Jump to content
  • 0

Bitlocker and Scanner - File Recovery, Checksumming, and "Bit Rot"?


VhyVenom

Question

Hi,

 

In the Scanner features it outlines file recovery:

 

File Recovery
  • Once a damaged file is identified by the file system aware scan, you can attempt recovery of that file. *
  • File recovery supports uncompressed and unencrypted NTFS files.
  • Partial file recovery works by reassembling what's left of the file to a known good location on another disk.
  • An optional, full file recovery step is attempted by reading each unreadable sector multiple times, while sending the drive head through a pre-programmed set of head motion profiles. This has the effect of varying the direction and the velocity of the drive's head right before reading the unreadable sector, increasing the chance of one last successful read.

* File recovery is not guaranteed by any means, but stands a good chance of at least partially recovering a damaged file.

 

My DrivePool disks are encrypted with Bitlocker then added to the Pool. Is the implied behavior of File recovery not support repairs on Bitlocker volumes?

 

2. Is there any form of checksumming done by the scanner or the DrivePool soft? Basically a "poor mans" next gen file system feature?

 

3. (How) Does DrivePool and Scanner protect against so called "bit rot" or a flipped bit, especially when duplication is enabled (in theory that would allow a copy from known good copy, based on say checksum)?

 

thank you,

~v

Link to comment
Share on other sites

5 answers to this question

Recommended Posts

  • 0

  1. I'm not 100% sure (Alex will have to answer). But I beleive that is in reference to EFS and not bitlocker. 

    (I've flagged Alex, to verify this)

  2. No. We do compare duplicate files when performing he periodic duplication pass to make sure they match, and prompt you if they don't. But we don't maintain a checksum list of all the files.

* _Goal A_:
Answer these questions from the forum thread on Bitlocker and Scanner:
(i) Which kinds of NTFS files does Scanner's file recovery support?
(ii) What is done to the asker's DrivePool disks before they are added to the pool?
(iii) In the reply, what is checked during the periodic duplication pass?
* _Goal B_: Pick up the forum thread on Bitlocker and Scanner after the last sentence of the reply and continue it.
The data that comes next is separate from the forum thread.

* _Data provided_:
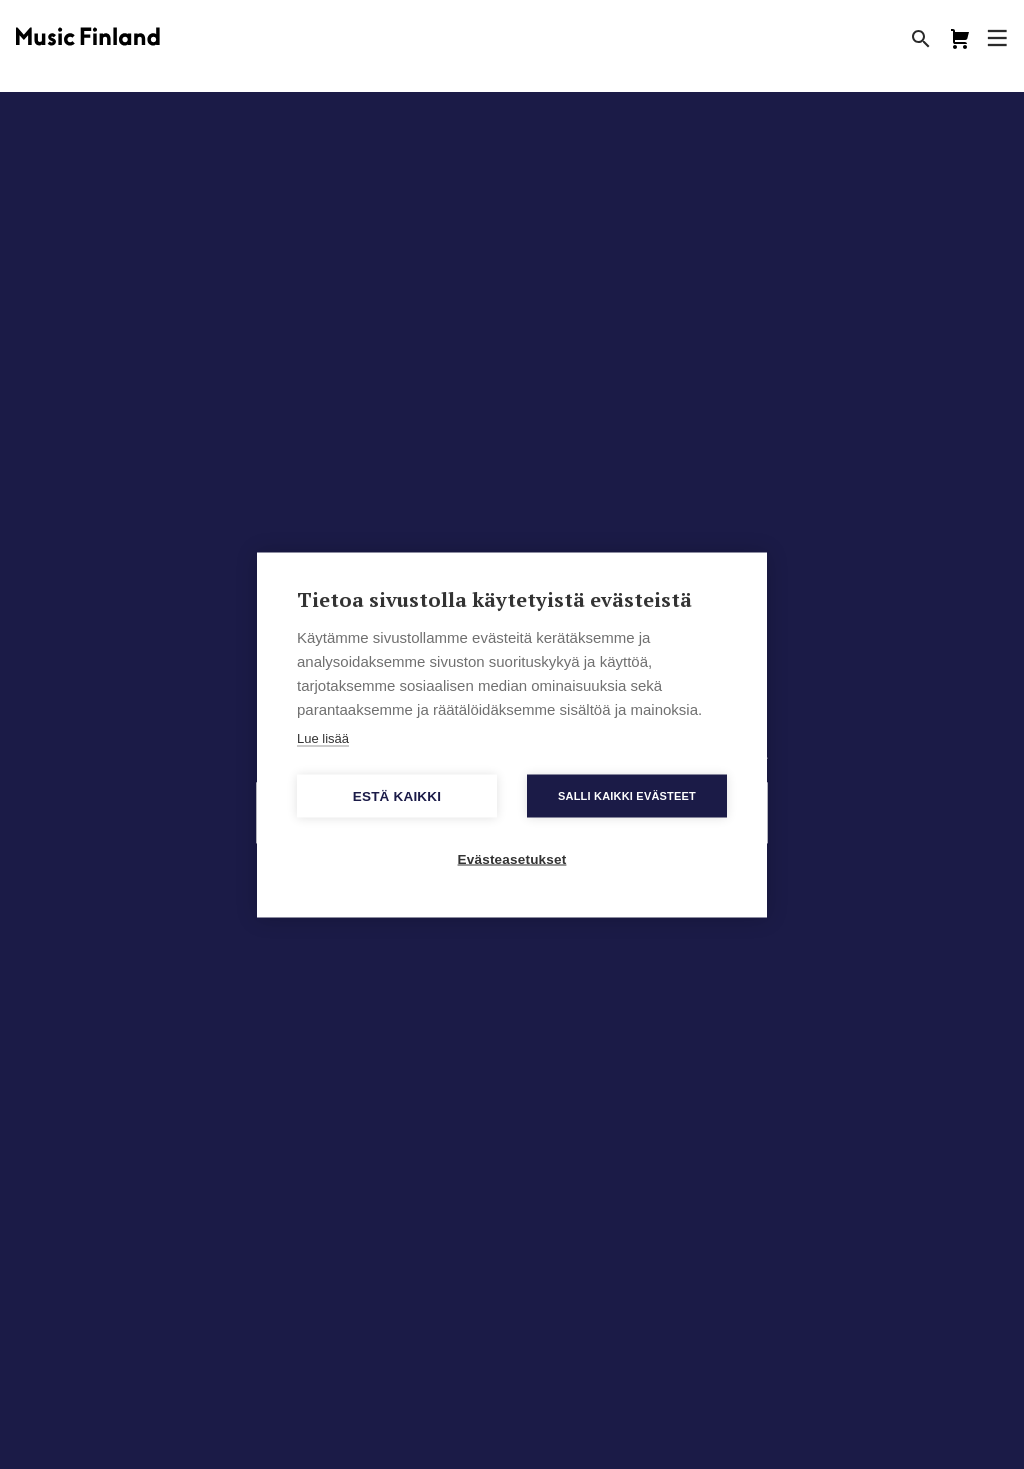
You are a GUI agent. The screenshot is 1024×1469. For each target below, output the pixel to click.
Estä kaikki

* _Written response A_:
(i) Uncompressed and unencrypted NTFS files.
(ii) They are encrypted with Bitlocker.
(iii) Duplicate files are compared to make sure they match, and the user is prompted if they don't.

* _Written response B_:
    Additionally, we offer additional verification on move/copy for DrivePool. It's off by default because it does increase the overhead (and it can add up real quick). It's the "DrivePool_VerifyAfterCopy" option in the advanced config file:

    DrivePool v1.X: http://wiki.covecube.com/StableBit_DrivePool_Advanced_Settings

    DrivePool v2.X: http://wiki.covecube.com/StableBit_DrivePool_2.x_Advanced_Settings

  3.  

    I think I answered that in part already. 

    But Scanner's surface scan should help the disk identify problem sectors on the disk, hopefully before anything happens. Or at least by "refreshing" the sector by accessing it help prevents bit rot. 

    Alex talks about StableBit Scanner and how it works in detail here:

     

Link to comment
Share on other sites

  • 0

Thank you for your response Christopher. I also thought it was Windows EFS based but that doesn't sound right as EFS is dead. Would like to know how that reflects for Bitlocker.

 

I watched several of the HomeServer Shows to better understand. From my data gathering Stablebit DrivePool current response to "Bit Rot" is a rather roundabout way + notification that would appear to not fully protect against the issue. To further explain it seems:

 

In the videocast the term "Bit Rot" was loosely defined by Alex as when data is not accessed regularly and the underlying medium "rots"/decays silently - for example bad sectors start appearing or can't read from a part of the disk. I would refer to this as "Underlying Medium based Rotting". Traditionally a user would not see the "rotting" occuring until the fateful day they attempt to reaccess that data (say months/years after it was initially written) and discover they cannot read the full file.

 

To allievate some but not majority aspects of this, StableBit's Scanner software solution seems to have a regularly scheduled (every 30days by default) surface scan of the disk to check that all sectors are READABLE. If a sector is having trouble being read it reports it (and possibly offers some mediation choices).

 

How this helps? My interpetation is that it helps ensure that non-regularly accessed data is not living on bad chunks of a storage medium for long periods of time without notification. It doesn't so much care about what the DATA is but whether the underlying storage platform is reporting the sectors readable. "Underlying Medium based Rotting" as I refer to it seems like a common and possible traditional issue and arguably more commonly experienced than what I would refer to as the next-gen "DATA Bit Rot".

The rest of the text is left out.